Numa terra longínqua onde os emojis governam e os likes são moedas de troca, vive o temido Gestor de Redes Sociais. Imagine, caro leitor, um ser híbrido, metade humano, metade algoritmo, com um smartphone acoplado ao braço e um sorriso digital estampado no rosto.
Pois é, esse mesmo! Esse ser curioso que, entre todos os seus afazeres, passa grande parte do seu dia num labirinto de timelines, numa busca constante por mais um post e uma catapulta de partilhas nas diferentes páginas que gere. Um ser curioso, talvez predestinado para o cargo, pois a sua obsessão pelo reconhecimento social faz dele um ser com dedos ágeis, que deslizam sobre o teclado do seu smartphone com tal intensidade, quanto o anseio de obter um milhão de likes.

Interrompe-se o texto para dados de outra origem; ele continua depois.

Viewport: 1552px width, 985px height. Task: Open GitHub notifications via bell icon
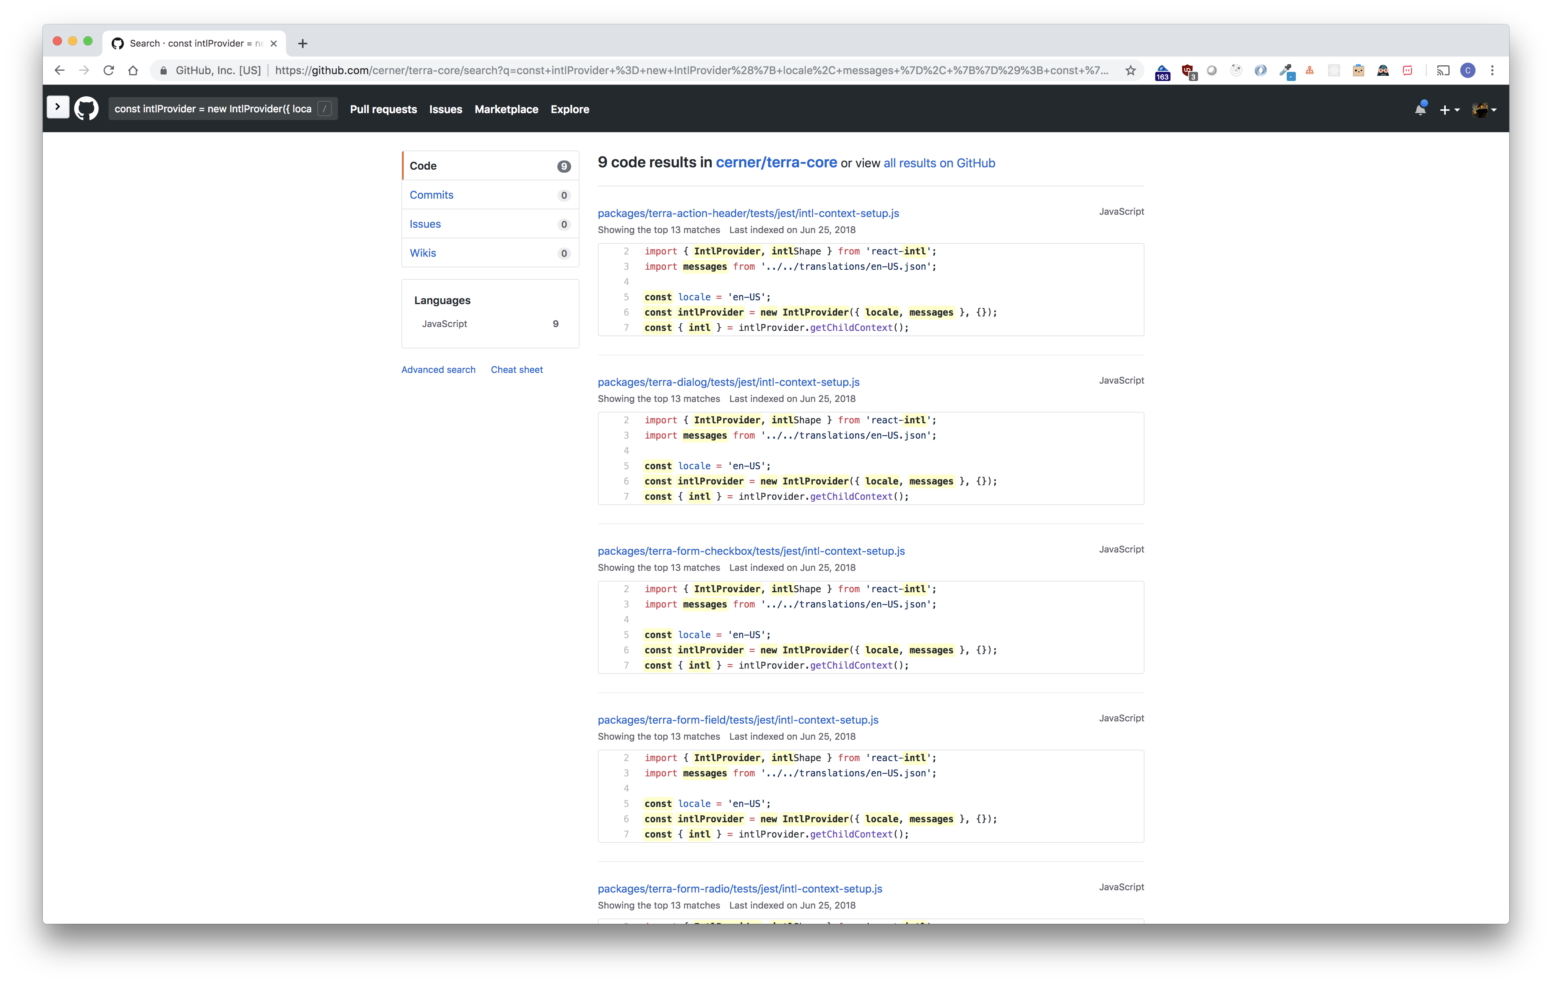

O Gestor de Redes Sociais é um mestre na arte de iludir o tempo e os mais distraídos. Ele domina o idioma dos memes e fala fluentemente em emojis. É o rei das conversões. Para ele, cada like é um troféu e cada partilha é um tesouro para o seu ego. Enquanto o mundo real lida com problemas mundanos, como a falta de emprego qualificado ou de transportes coletivos ou de habitações, ele enfrenta desafios épicos como responder a comentários, ativar avatars e bloquear trolls ressentidos.

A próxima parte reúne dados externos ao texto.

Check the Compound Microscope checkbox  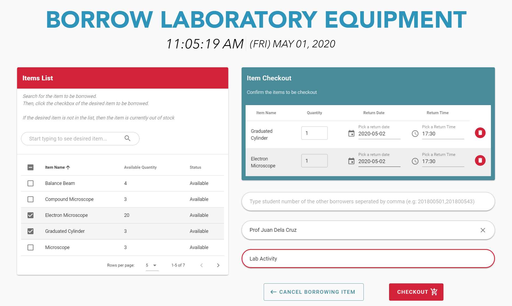pos(31,199)
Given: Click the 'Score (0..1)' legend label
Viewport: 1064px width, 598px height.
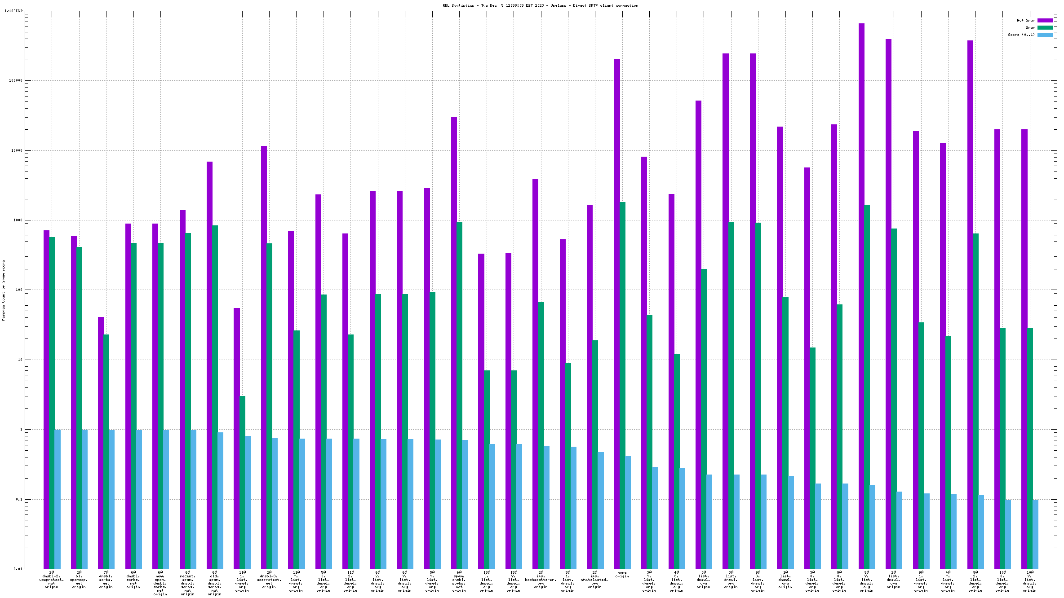Looking at the screenshot, I should click(x=1021, y=35).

Mas, caro leitor, tenha cuidado! O Gestor de Redes Sociais dispõe de um exército de séquitos obstinados a defenderem a sua honra e conquistarem os seus objetivos, nem que para isso recorram a jargões digitais e a estratégias de adulteração ou de combate aos comentários alheios desfavoráveis. Os incautos que tentam penetrar no seu domínio ou se aventuram a postar um comentário com um conteúdo mal estruturado são rapidamente devorados pela fera algorítmica.
Na próxima vez que colocar um like, comentar ou partilhar uma publicação, lembre-se do Gestor de Redes Sociais. Ele está lá a ver quem o faz, a identificar como o faz e a quantificar quantos o fazem. A forma como o faz pode ainda ser razão para ir espreitar o seu perfil, e procurar saber quem são os seus amigos e quantos o seguem.
Na verdade, temos todos de ajudar esse ser, dando-lhe o alimento que procura, mas com o cuidado suficiente para não cair no seu encanto, cometendo o risco de perder-se nas profundezas do algoritmo, onde não haverá volta substantiva, apenas a superficialidade enganosa dos likes.